Mick Jagger and the Manson Family Link
Mick Jagger had his own ties to The Process Church through his friendship with member Timothy Wyllie (Father Micah). The connection deepened through Jagger’s girlfriend, Marianne Faithfull, who was actively involved with The Process Church. Faithfull appeared on the cover of the church’s second magazine Freedom of Expression, while Jagger was featured on the cover of the third issue, the Mindbending edition.
Faithfull also gifted Jagger a book that inspired Sympathy for the Devil (1968), a track likely influenced by The Process’s radical teaching of loving Satan. Faithfull provided backing vocals on that track and on the Beatles’ Yellow Submarine, a song linked to the Manson Family—who named one of their homes after it.
Faithfull also starred in Kenneth Anger’s occult film Lucifer Rising. The soundtrack, initially composed by Mick Jagger, was replaced by music from Bobby Beausoleil, a Manson Family member later sentenced to life for the murder of Gary Hinman. Beausoleil was originally slated to star in the film, but after a falling-out, the role went to Chris Jagger, Mick’s brother.
The Crowley Influence
Mick Jagger’s rejected music later appeared in Anger’s Invocation of My Demon Brother, which also featured Bobby Beausoleil and Anton LaVey, founder of the Church of Satan—active in San Francisco alongside The Process and Charles Manson. Susan Atkins, later convicted for her role in the Tate-LaBianca murders, worked with LaVey before joining the Manson Family.
Both Anton LaVey and filmmaker Kenneth Anger were deeply influenced by occultist Aleister Crowley. Timothy Wyllie, a member of The Process, also referenced Crowley repeatedly in his book Love, Sex, Fear, Death.
Anger, who influenced the Rolling Stones, introduced them to occultist Aleister Crowley’s ideas. Crowley’s influence extended beyond the Stones—Hubbard, the founder of Scientology, was also inspired by his beliefs and teachings. It has been written that Crowley’s work influenced the development of Scientology and, by extension, the shared DNA of both The Process Church and the Manson Family.
The Dogs of War
One of the most peculiar parallels was the shared love for animals. The Process Church held great reverence for German Shepherds, believing that these dogs were telepathic and treating them as high-ranking members.

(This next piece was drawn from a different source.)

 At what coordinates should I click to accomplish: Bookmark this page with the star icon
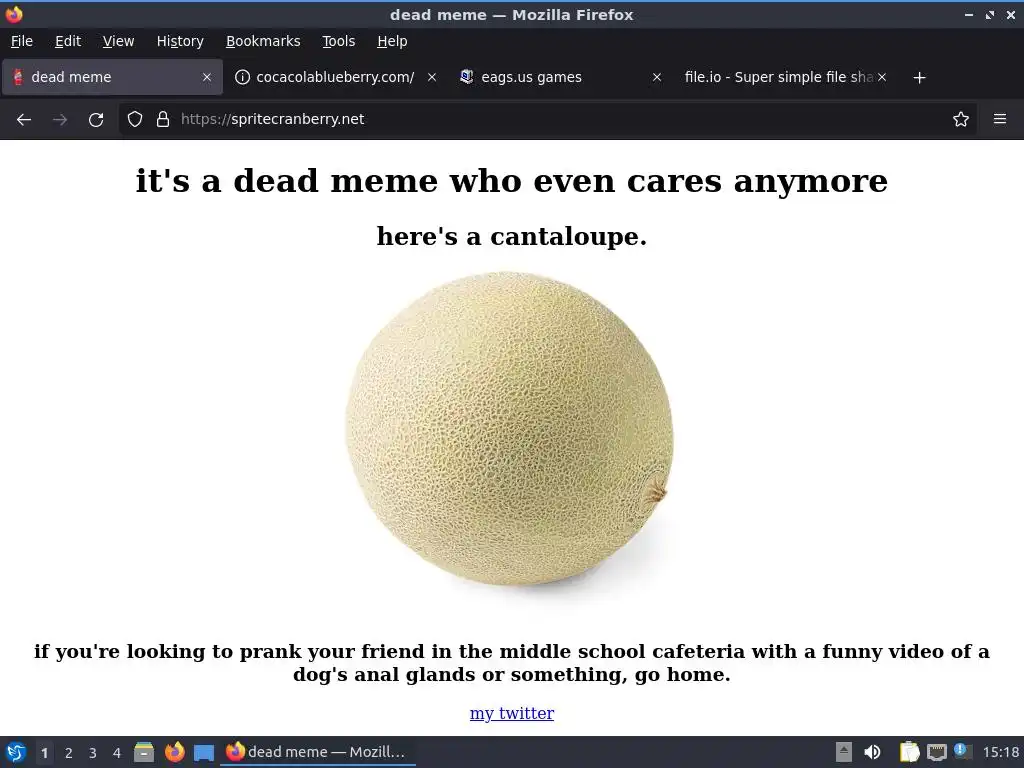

Former member Sister Beth claimed that the dogs were fed fresh meat while lower-ranking human members—particularly children—scavenged for food in dumpsters, much like the Manson Family.
The Process viewed the dogs as spiritual guardians, staunchly opposing animal experimentation while seemingly neglecting the welfare of their own members.
From “The Final Judgment” to Animal Rescue
By 1968, The Process had abandoned California for New York. This relocation coincided with the rise of the “Son of Sam” killings. David Berkowitz later claimed to have been part of a satanic cult, leading investigative journalist Maury Terry to allege that the New York chapter of The Process was involved in the murders.
However, the group’s ultimate fate was one of radical transformation rather than criminal prosecution. Following a schism and the ousting of Robert Moor, the group shed its apocalyptic skin.
Today, the organization that began as The Process Church of The Final Judgment has evolved into the Best Friends Animal Society. Headquartered in Kanab, Utah, it is now one of the nation’s most prominent animal welfare nonprofits—a surreal second act for a group once feared as a harbinger of the end times.